When asked about the failure to revoke Gardner’s parole for repeated violations, a corrections official said, “These are considered minor. Quite frankly, if we were to blanket the system of parolees with minor offenses, we would . . . overwhelm the system.” WHAT? So essentially the corrections department is admitting that parole rules are a joke and criminals can violate the terms of parole with impunity without fear of consequences. Does this seem outrageous? The idea that the system is incapable of enforcing its own rules with regard to violent sexual offenders is mind-boggling and the potential repercussions are grave—literally. This man was free to hurt and kill other women and girls while nearby prisons burst at the seams with nonviolent inmates doing time for drug offenses. After all, those offenses are a slam dunk to prosecute. You catch someone with drugs and it’s game, set, match.

Just days after his last violation, Gardner was let off parole and his GPS tracking device was taken off his ankle. He was now totally free! That was in the fall of 2008. A few months later, Amber DuBois vanished while walking to school. The next year, Chelsea King was also dead.

The parole official justifies his department’s lackadaisical attitude this way, “There was nothing to indicate that he would . . . do this . . . I guess one can always look back, but we don’t have that luxury.” We don’t have the luxury to enforce the rules? Are you kidding me?

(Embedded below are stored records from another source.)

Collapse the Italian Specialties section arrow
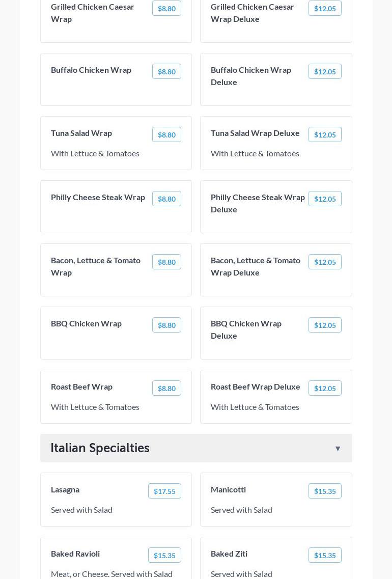Viewport: 392px width, 579px height. (338, 449)
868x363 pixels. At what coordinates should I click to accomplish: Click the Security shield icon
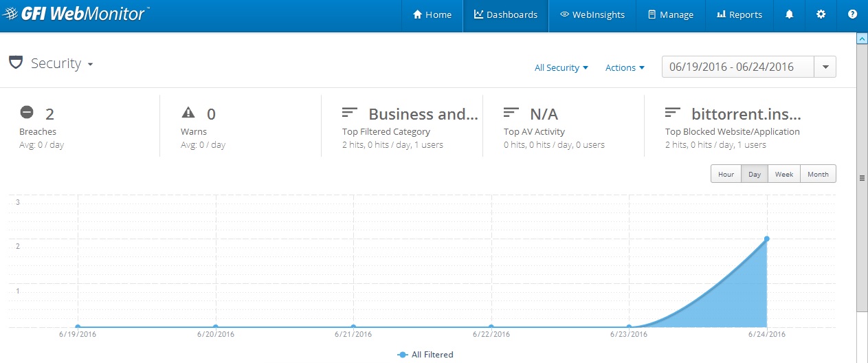[x=15, y=63]
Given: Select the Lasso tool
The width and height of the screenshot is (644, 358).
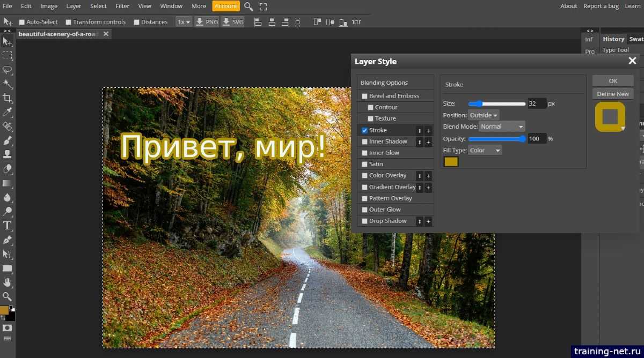Looking at the screenshot, I should point(8,70).
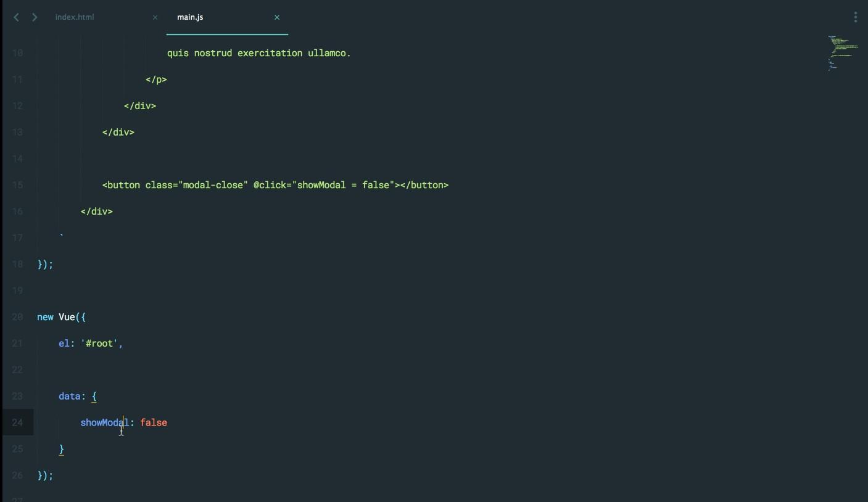
Task: Click the forward navigation arrow in tab bar
Action: click(35, 17)
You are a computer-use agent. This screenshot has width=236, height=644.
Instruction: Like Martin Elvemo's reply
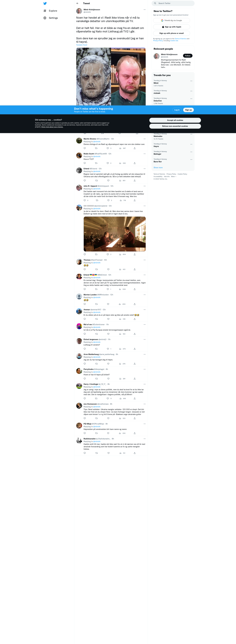point(108,148)
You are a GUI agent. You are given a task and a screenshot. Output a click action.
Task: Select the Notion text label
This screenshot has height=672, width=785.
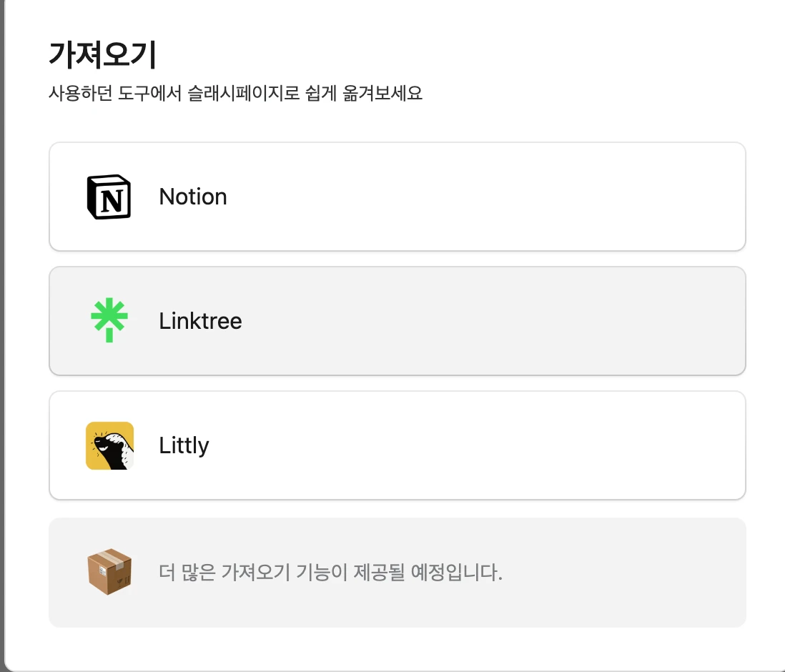pos(193,197)
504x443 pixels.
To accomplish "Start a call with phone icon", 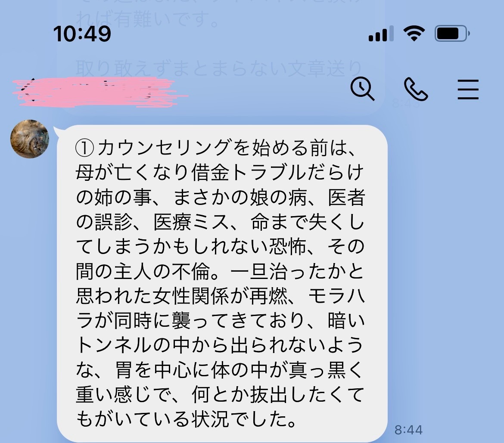I will tap(415, 89).
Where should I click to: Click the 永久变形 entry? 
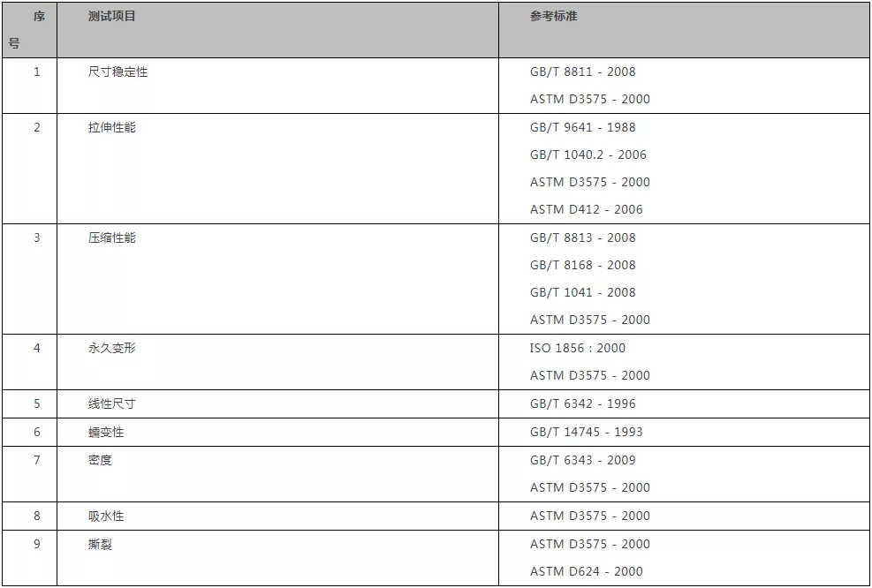pos(112,349)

Oh, but I guess we had the “luxury” of letting Candice Moncayo get tackled and assaulted on a jog. I suppose we had the “luxury” of letting Chelsea King and Amber DuBois get sexually assaulted and murdered? Outrageous!

There was plenty to indicate Gardner was likely to attack again. A decade earlier, a psychiatrist warned he would! Do you see now how our system acts like the junkie who nods off and forgets to pay his bills or even bathe but is suddenly propelled into action when his body demands the next fix?

“If a criminal justice agency were to pursue this offender early on, in the hopes that the benefit would come later—five, ten, fifteen years down the road in terms of incapacitation—that’s more difficult for them to get behind because they can’t claim credit for that benefit. What they can do is, when something horrific happens, immediately jump into action. They can demonstrate the benefit—‘Look how many people we’re putting on this particular case. Look at the resources we’re devoting to this. Look at how hard we’re working.’ The benefits become immediate. This is very consistent with the addiction metaphor. We don’t do delayed gratification very well.”

—Travis Pratt, associate professor at the School of Criminology
and Criminal Justice, Arizona State University

Addiction to Crime Leads to Short-Term Thinking

Another excellent example of our “criminal justice junkie” mentality can be seen in the Jaycee Dugard case. Jaycee was eleven years old when she was abducted near a school bus stop. She was held for eighteen long years in a wretched warren of flimsy tents in a registered sex offender’s backyard. Cops say Phillip Garrido raped Jaycee repeatedly and fathered two children by her who are now teenagers.